▶ 課題 1
パチンコ業界についての文書抜粋によると、2018年時点で全国のパチンコ店はおよそ何店ですか。
▶ 課題 2
パチンコ業界についての文書抜粋から、「1990年には全国に1500」で始まり「目に見えて客が離れていった。」に至るまでの部分を、一字も変えずに書き写してください。

▶ 文書抜粋

実はY氏自身は、家業を継ぐつもりは全くなく大学に進み、東京の大手企業に一度は就職した。しかし、実家方面から聞こえてくるのは、家業の厳しい実態である。百数十人の社員とその倍以上のパート・アルバイトスタッフの生活もかかっている。何より、一族存亡の危機をどうにかしたいとUターンして家業に就いたが、目の当たりにしたのは、もはや「手遅れ」な家業の病状だった。
1990年には全国に15000店以上あったパチンコ店は、2018年時点で約10000店と三分の一が閉店に追い込まれており、3000万人だった「パチンコファン」は、今では1000万人を割るほど。娯楽の多様化や規制など、要因は様々ではあるが、斜陽業界にとどめを刺したのは2018年2月の、いわゆる「出玉規制」だ。パチンコ玉が大当たりの穴に入って出てくる玉、いわゆる出玉に上限が設定され、客への「還元率」が減少したのである。この時、多くの業界関係者からは「この商売をやめろと言われているようなもの」と、先行きを悲観する声が相次いだが、Y氏の会社でも数店が閉店、数十人の社員をリストラせざるを得なかった。また時を同じくして、ネット上を中心に、パチンコ・スロットのビジネスモデルにおけるグレー部分を指摘する議論が盛り上がり、業界のイメージはさらに悪化。店からは目に見えて客が離れていった。

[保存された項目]
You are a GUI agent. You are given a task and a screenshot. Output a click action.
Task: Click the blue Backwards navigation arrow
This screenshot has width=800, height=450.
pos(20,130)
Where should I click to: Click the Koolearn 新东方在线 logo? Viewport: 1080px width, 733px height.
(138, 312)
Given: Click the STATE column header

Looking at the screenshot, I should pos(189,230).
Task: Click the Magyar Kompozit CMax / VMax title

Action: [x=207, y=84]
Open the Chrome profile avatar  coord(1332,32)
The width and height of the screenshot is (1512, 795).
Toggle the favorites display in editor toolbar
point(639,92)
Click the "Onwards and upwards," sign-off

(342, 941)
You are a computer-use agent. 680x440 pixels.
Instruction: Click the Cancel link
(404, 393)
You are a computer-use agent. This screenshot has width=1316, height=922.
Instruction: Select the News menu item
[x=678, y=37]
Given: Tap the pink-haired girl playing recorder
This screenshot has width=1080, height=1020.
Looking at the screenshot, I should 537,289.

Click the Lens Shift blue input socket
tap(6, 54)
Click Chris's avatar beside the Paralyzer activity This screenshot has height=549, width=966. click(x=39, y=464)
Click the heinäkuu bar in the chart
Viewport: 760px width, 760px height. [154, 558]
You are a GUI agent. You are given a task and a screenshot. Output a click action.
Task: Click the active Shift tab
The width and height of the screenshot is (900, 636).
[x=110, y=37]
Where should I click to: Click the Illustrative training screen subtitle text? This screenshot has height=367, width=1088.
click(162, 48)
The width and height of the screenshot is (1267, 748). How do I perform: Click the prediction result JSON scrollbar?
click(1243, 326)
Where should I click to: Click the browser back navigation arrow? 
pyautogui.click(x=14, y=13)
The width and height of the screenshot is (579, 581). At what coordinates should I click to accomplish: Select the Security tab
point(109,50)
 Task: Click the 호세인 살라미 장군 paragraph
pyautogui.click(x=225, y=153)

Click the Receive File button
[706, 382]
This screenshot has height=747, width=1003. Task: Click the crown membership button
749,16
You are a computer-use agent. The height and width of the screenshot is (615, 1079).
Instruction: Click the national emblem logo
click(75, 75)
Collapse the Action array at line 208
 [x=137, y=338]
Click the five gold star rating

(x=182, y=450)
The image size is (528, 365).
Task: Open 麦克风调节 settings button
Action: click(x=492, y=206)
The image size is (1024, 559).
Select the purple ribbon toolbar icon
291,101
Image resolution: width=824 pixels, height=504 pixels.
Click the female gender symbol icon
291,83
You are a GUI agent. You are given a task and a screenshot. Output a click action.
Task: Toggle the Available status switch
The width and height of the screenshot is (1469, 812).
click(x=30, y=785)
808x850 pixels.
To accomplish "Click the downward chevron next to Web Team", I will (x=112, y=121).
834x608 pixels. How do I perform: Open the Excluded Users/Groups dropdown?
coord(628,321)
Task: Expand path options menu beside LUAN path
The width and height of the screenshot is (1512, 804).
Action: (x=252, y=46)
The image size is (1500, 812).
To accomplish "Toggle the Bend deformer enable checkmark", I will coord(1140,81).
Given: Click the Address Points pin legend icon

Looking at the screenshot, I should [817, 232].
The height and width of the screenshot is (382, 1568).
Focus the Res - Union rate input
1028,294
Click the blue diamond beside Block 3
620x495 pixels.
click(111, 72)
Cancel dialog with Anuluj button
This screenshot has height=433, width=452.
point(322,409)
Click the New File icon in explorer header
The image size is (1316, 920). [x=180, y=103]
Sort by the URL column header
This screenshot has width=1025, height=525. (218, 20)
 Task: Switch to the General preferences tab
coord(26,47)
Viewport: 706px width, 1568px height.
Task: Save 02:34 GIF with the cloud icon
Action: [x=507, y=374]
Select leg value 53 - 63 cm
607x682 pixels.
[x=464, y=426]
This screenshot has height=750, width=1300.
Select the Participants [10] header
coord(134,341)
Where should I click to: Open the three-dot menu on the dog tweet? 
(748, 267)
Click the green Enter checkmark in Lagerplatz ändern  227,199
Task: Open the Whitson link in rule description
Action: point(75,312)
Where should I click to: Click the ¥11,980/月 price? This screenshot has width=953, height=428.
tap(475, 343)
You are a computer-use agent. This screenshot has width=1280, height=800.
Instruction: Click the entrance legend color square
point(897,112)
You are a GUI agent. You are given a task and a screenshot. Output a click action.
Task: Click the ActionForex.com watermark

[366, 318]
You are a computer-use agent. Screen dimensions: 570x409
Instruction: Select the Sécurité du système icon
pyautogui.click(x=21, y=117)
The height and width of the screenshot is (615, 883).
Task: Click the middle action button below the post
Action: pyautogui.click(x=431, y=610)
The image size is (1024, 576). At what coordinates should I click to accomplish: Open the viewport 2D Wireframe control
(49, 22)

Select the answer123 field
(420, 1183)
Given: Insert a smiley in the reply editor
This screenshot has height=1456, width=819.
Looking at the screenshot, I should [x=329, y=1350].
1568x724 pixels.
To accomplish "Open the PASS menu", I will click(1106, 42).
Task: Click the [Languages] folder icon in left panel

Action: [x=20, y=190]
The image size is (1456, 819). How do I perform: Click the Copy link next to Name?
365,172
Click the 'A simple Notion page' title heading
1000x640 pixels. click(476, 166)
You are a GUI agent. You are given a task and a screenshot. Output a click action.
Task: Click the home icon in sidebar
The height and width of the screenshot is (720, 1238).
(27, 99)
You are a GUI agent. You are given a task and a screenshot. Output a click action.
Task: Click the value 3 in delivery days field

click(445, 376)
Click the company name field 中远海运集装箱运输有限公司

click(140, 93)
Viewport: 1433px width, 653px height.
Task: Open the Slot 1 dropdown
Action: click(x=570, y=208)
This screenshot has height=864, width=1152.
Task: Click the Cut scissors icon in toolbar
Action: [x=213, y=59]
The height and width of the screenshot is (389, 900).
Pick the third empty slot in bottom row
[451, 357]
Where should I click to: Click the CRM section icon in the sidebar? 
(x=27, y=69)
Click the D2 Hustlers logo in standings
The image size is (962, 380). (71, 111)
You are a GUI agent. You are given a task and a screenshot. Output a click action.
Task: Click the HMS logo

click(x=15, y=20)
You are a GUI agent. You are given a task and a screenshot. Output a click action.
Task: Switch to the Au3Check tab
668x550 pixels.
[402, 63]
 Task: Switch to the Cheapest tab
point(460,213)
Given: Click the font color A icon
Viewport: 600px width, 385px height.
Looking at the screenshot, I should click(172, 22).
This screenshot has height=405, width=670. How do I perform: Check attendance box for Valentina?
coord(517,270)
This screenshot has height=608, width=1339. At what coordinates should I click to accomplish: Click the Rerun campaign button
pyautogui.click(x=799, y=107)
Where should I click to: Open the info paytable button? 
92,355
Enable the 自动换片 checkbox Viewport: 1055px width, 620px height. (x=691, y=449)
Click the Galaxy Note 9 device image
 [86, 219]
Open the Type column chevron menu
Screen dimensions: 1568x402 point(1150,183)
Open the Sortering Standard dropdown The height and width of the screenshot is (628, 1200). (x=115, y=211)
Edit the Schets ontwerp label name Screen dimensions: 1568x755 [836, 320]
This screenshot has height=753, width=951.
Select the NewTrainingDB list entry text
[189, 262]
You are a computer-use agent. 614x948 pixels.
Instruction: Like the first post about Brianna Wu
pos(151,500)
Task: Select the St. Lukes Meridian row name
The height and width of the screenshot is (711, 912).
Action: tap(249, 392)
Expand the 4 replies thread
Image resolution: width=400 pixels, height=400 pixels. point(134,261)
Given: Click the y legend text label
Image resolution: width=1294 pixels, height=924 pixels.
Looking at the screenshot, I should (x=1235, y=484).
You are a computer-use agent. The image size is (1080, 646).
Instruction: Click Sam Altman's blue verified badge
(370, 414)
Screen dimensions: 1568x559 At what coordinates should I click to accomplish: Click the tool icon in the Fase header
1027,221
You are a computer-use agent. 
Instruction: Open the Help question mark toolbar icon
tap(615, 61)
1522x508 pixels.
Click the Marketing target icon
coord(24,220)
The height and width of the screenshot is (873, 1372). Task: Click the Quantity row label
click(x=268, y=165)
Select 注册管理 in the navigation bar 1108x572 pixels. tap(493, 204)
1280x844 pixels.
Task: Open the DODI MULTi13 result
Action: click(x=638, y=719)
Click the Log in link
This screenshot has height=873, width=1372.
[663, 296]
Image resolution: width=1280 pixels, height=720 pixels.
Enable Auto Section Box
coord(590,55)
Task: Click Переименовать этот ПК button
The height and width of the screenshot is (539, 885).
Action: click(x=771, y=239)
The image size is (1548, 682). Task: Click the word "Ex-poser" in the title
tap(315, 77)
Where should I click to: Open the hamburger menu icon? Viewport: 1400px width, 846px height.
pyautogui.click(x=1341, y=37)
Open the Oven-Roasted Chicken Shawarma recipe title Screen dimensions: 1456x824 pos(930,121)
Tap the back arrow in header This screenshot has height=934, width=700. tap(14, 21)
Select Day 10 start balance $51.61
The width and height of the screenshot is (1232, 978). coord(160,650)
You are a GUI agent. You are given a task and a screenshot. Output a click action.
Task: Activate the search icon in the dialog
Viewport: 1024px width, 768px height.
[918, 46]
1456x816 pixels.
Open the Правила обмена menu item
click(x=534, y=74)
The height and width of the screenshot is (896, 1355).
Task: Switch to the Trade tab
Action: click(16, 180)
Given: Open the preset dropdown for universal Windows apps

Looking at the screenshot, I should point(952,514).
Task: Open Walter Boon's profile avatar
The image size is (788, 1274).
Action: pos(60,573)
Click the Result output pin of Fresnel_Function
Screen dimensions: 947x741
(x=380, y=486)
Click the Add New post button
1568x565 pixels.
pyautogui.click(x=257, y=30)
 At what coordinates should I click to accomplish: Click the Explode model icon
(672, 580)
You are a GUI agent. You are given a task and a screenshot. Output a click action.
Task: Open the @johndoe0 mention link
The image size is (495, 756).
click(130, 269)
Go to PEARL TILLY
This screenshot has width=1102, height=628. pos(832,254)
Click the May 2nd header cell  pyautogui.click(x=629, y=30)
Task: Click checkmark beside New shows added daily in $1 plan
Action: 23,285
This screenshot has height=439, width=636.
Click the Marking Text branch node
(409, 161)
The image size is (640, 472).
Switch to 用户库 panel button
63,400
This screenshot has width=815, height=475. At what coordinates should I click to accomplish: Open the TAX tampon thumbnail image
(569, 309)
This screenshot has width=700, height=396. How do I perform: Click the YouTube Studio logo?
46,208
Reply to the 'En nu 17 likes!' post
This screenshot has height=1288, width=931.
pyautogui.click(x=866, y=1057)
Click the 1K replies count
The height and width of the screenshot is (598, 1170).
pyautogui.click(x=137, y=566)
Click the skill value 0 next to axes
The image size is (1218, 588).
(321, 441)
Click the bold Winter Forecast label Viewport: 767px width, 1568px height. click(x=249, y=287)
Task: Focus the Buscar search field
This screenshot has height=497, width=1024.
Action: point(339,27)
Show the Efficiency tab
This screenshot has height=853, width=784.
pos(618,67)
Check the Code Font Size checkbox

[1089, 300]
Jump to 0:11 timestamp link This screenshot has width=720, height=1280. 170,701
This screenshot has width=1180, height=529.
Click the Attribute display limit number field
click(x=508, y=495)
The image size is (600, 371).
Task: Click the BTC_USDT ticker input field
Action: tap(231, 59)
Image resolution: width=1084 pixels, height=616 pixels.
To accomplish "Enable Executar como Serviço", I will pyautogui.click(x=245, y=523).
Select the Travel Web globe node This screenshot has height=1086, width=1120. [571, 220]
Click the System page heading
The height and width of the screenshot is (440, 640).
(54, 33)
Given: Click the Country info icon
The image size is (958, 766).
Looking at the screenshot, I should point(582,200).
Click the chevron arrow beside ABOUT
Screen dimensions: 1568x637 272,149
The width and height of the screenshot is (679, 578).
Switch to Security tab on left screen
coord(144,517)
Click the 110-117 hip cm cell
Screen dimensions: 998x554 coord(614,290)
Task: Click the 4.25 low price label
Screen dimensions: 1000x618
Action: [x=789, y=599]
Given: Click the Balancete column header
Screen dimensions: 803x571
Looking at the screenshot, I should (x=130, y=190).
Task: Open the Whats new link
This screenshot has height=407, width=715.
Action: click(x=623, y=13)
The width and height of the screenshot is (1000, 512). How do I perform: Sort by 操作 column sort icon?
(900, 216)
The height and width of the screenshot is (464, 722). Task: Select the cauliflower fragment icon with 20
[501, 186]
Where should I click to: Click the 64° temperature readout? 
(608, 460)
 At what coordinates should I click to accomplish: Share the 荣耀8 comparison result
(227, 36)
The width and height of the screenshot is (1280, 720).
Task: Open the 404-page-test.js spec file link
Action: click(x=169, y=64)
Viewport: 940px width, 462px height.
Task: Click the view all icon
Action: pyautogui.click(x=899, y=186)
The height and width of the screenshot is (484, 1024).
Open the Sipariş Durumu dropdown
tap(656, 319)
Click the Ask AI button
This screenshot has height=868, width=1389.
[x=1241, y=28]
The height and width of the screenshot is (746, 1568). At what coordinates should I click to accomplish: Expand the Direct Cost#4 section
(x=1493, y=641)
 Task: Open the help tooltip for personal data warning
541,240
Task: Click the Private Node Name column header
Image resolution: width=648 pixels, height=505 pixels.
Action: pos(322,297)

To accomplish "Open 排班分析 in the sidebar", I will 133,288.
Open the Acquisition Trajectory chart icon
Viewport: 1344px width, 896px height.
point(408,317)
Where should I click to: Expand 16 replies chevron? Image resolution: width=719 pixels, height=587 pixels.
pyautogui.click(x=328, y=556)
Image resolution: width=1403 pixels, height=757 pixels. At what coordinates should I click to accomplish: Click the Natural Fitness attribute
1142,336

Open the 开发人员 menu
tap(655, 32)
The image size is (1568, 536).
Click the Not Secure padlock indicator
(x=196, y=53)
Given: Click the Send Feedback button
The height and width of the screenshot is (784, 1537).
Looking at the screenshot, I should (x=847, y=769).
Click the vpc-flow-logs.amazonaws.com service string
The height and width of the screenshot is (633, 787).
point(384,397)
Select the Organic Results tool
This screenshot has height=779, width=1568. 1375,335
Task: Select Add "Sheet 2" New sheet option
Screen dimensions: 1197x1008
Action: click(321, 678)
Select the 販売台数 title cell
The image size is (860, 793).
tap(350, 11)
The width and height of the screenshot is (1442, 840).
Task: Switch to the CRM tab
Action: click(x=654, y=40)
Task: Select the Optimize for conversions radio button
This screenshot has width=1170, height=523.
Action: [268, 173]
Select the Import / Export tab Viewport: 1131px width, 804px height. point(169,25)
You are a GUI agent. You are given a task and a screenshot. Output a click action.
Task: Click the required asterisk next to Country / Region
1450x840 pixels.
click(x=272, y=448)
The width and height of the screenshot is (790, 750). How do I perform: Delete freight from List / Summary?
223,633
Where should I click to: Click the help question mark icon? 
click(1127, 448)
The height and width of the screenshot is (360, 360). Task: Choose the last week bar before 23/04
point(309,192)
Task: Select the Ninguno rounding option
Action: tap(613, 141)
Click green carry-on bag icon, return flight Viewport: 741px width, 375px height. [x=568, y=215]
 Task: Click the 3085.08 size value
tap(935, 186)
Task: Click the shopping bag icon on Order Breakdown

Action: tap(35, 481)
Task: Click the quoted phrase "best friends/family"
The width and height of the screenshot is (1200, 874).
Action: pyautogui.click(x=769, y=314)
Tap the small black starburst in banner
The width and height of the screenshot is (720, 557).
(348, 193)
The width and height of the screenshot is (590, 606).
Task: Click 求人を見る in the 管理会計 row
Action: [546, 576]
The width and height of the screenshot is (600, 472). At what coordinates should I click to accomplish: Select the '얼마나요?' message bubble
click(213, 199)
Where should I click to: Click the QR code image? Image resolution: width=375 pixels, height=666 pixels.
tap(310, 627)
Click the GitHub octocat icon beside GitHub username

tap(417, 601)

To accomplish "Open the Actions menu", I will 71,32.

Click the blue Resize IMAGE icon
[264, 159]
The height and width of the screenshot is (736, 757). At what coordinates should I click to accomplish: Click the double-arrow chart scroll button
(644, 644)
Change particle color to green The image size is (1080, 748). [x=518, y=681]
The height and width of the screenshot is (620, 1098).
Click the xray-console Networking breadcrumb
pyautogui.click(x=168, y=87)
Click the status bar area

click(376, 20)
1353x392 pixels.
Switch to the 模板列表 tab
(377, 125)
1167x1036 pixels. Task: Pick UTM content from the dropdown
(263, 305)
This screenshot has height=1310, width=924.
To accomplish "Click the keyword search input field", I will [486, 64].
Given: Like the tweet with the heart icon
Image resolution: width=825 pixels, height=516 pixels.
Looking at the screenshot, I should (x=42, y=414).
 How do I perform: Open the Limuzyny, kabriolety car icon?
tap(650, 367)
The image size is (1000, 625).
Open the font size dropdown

▶ 記述回答 1
約10000店です。

▶ 記述回答 2
1990年には全国に15000店以上あったパチンコ店は、2018年時点で約10000店と三分の一が閉店に追い込まれており、3000万人だった「パチンコファン」は、今では1000万人を割るほど。娯楽の多様化や規制など、要因は様々ではあるが、斜陽業界にとどめを刺したのは2018年2月の、いわゆる「出玉規制」だ。パチンコ玉が大当たりの穴に入って出てくる玉、いわゆる出玉に上限が設定され、客への「還元率」が減少したのである。この時、多くの業界関係者からは「この商売をやめろと言われているようなもの」と、先行きを悲観する声が相次いだが、Y氏の会社でも数店が閉店、数十人の社員をリストラせざるを得なかった。また時を同じくして、ネット上を中心に、パチンコ・スロットのビジネスモデルにおけるグレー部分を指摘する議論が盛り上がり、業界のイメージはさらに悪化。店からは目に見えて客が離れていった。